Problem details
Set down each line of the records once more, precisely, and omit the pictures.

Task input
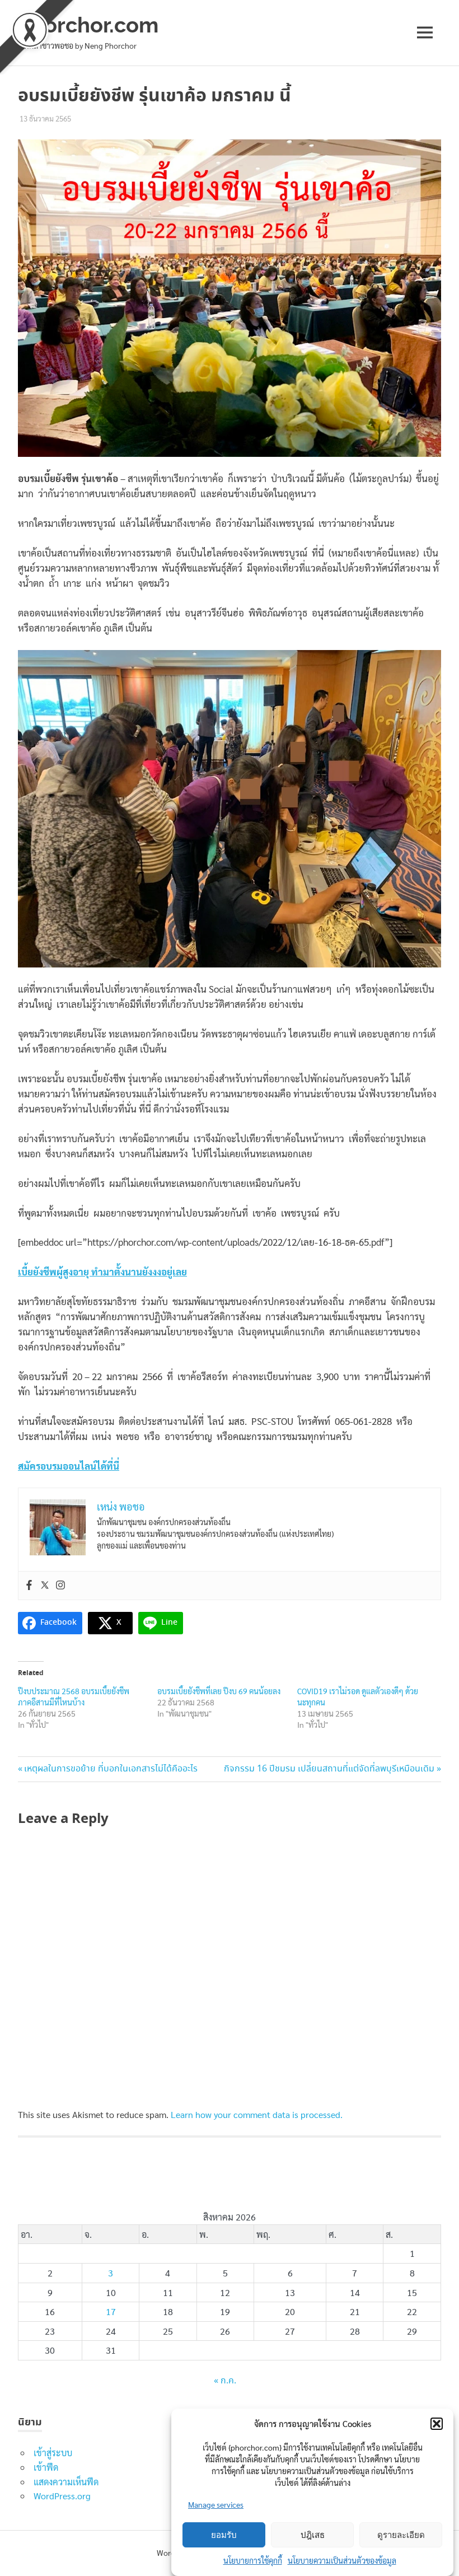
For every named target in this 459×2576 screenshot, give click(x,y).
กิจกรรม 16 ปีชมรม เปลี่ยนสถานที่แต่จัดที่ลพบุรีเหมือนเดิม (329, 1768)
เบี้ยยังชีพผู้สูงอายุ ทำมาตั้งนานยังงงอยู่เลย (102, 1271)
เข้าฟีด (46, 2467)
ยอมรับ (224, 2535)
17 (111, 2311)
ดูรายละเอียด (401, 2535)
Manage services (215, 2504)
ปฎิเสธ (313, 2535)
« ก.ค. (225, 2380)
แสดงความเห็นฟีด (66, 2482)
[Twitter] (45, 1585)
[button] (436, 2423)
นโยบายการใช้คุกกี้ (252, 2560)
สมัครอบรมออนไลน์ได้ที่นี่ (68, 1466)
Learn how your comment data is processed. (257, 2114)
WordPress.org (62, 2496)
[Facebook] (29, 1585)
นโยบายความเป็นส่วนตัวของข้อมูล (342, 2560)
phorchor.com (88, 25)
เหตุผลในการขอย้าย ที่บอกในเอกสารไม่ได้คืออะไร (111, 1768)
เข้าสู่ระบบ (53, 2452)
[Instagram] (60, 1585)
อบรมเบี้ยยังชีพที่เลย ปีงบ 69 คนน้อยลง (218, 1691)
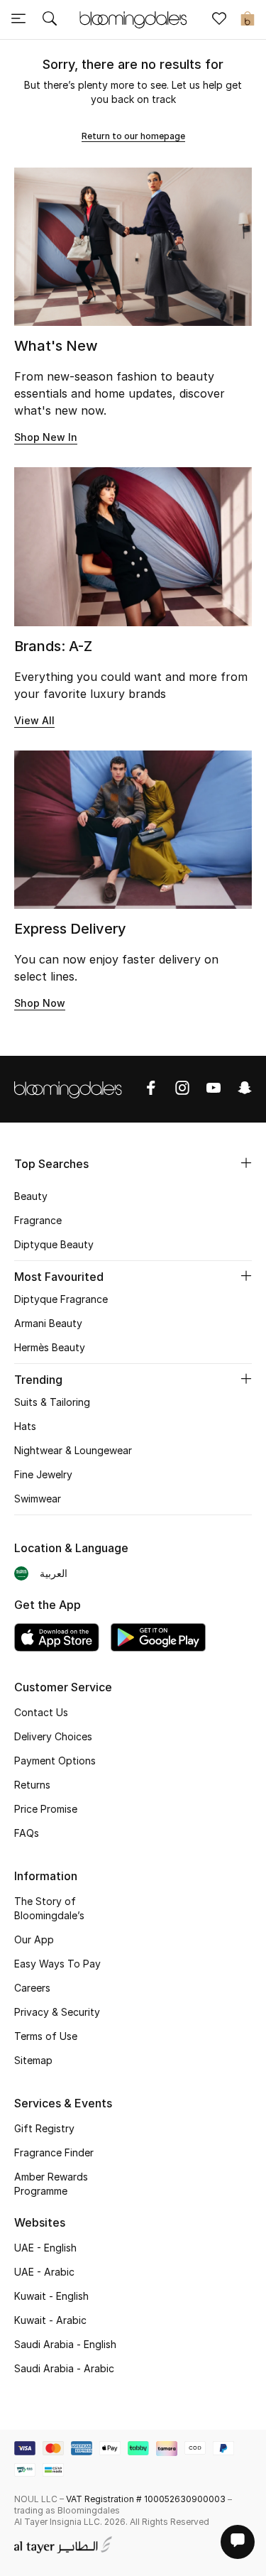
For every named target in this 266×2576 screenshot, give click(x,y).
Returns (32, 1785)
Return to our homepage (133, 136)
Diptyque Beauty (54, 1244)
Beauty (31, 1196)
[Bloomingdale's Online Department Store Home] (133, 18)
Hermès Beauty (49, 1347)
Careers (32, 1988)
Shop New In (45, 437)
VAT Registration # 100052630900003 (146, 2499)
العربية (53, 1573)
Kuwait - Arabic (50, 2320)
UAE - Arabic (44, 2272)
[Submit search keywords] (50, 20)
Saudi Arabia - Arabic (64, 2368)
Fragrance (38, 1220)
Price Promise (45, 1809)
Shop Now (39, 1003)
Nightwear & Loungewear (73, 1450)
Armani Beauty (48, 1323)
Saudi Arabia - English (65, 2344)
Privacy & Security (57, 2012)
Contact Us (41, 1712)
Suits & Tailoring (52, 1402)
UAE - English (45, 2248)
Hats (25, 1426)
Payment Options (55, 1760)
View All (34, 720)
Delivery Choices (53, 1736)
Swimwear (37, 1498)
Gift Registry (44, 2128)
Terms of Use (45, 2036)
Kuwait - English (51, 2296)
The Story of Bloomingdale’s (49, 1908)
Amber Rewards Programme (51, 2184)
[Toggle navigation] (18, 20)
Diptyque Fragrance (61, 1299)
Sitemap (33, 2060)
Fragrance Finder (54, 2152)
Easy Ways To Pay (57, 1964)
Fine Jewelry (43, 1474)
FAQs (26, 1833)
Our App (34, 1939)
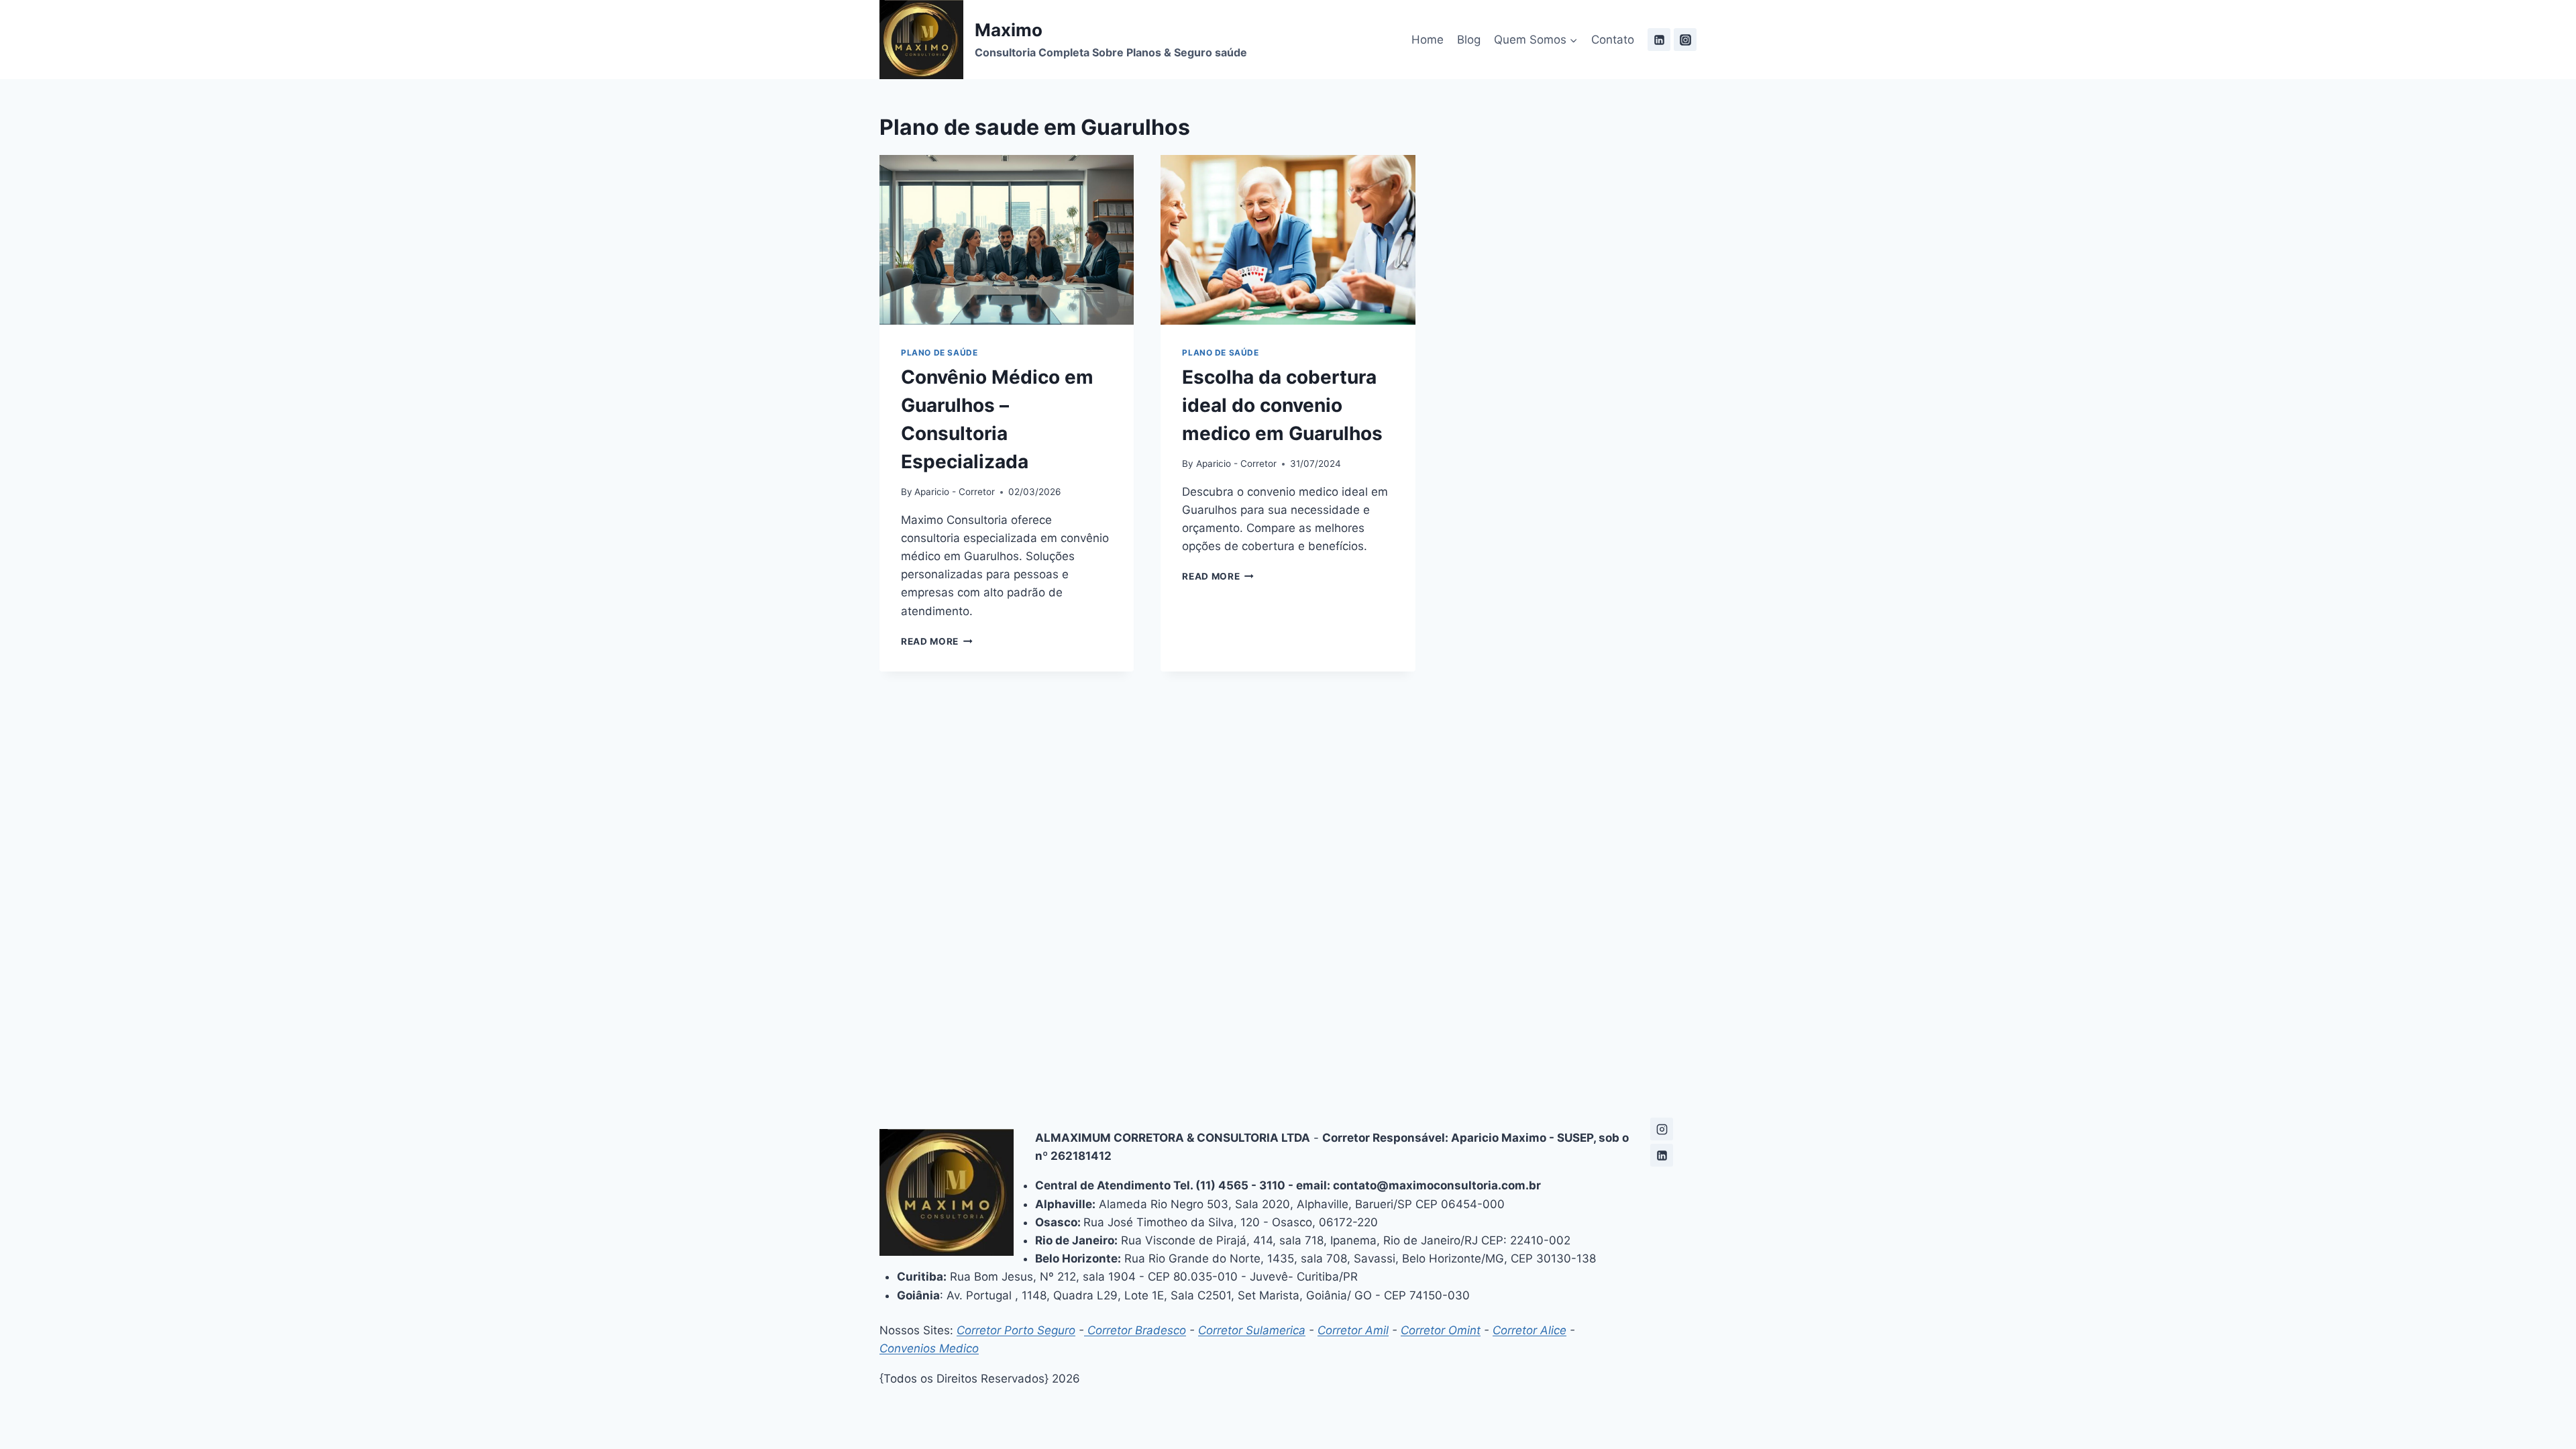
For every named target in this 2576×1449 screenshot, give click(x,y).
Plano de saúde (939, 352)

Answer to the exercise
For every named target in this 459×2576 screenshot, give click(x,y).
กิจกรรม 16 ปีชมรม เปลี่ยนสถานที่แต่จัดที่ลพบุรีเหมือนเดิม (329, 1768)
เบี้ยยังชีพผู้สูงอายุ ทำมาตั้งนานยังงงอยู่เลย (102, 1271)
เข้าฟีด (46, 2467)
ยอมรับ (224, 2535)
17 (111, 2311)
ดูรายละเอียด (401, 2535)
Manage services (215, 2504)
ปฎิเสธ (313, 2535)
« ก.ค. (225, 2380)
แสดงความเห็นฟีด (66, 2482)
[Twitter] (45, 1585)
[button] (436, 2423)
นโยบายการใช้คุกกี้ (252, 2560)
สมัครอบรมออนไลน์ได้ที่นี่ (68, 1466)
Learn how your comment data is processed. (257, 2114)
WordPress.org (62, 2496)
[Facebook] (29, 1585)
นโยบายความเป็นส่วนตัวของข้อมูล (342, 2560)
phorchor.com (88, 25)
เหตุผลในการขอย้าย ที่บอกในเอกสารไม่ได้คืออะไร (111, 1768)
เข้าสู่ระบบ (53, 2452)
[Instagram] (60, 1585)
อบรมเบี้ยยังชีพที่เลย ปีงบ 69 คนน้อยลง (218, 1691)
For every named target in this 266×2576 screenshot, give click(x,y).
Returns (32, 1785)
Return to our homepage (133, 136)
Diptyque Beauty (54, 1244)
Beauty (31, 1196)
[Bloomingdale's Online Department Store Home] (133, 18)
Hermès Beauty (49, 1347)
Careers (32, 1988)
Shop New In (45, 437)
VAT Registration # 100052630900003 (146, 2499)
العربية (53, 1573)
Kuwait - Arabic (50, 2320)
UAE - Arabic (44, 2272)
[Submit search keywords] (50, 20)
Saudi Arabia - Arabic (64, 2368)
Fragrance (38, 1220)
Price Promise (45, 1809)
Shop Now (39, 1003)
Nightwear & Loungewear (73, 1450)
Armani Beauty (48, 1323)
Saudi Arabia - English (65, 2344)
Privacy & Security (57, 2012)
Contact Us (41, 1712)
Suits & Tailoring (52, 1402)
UAE - English (45, 2248)
Hats (25, 1426)
Payment Options (55, 1760)
View All (34, 720)
Delivery Choices (53, 1736)
Swimwear (37, 1498)
Gift Registry (44, 2128)
Terms of Use (45, 2036)
Kuwait - English (51, 2296)
The Story of Bloomingdale’s (49, 1908)
Amber Rewards Programme (51, 2184)
[Toggle navigation] (18, 20)
Diptyque Fragrance (61, 1299)
Sitemap (33, 2060)
Fragrance Finder (54, 2152)
Easy Ways To Pay (57, 1964)
Fine Jewelry (43, 1474)
FAQs (26, 1833)
Our App (34, 1939)
For every named target in this 2576×1449 screenshot, give click(x,y).
Plano de saúde (939, 352)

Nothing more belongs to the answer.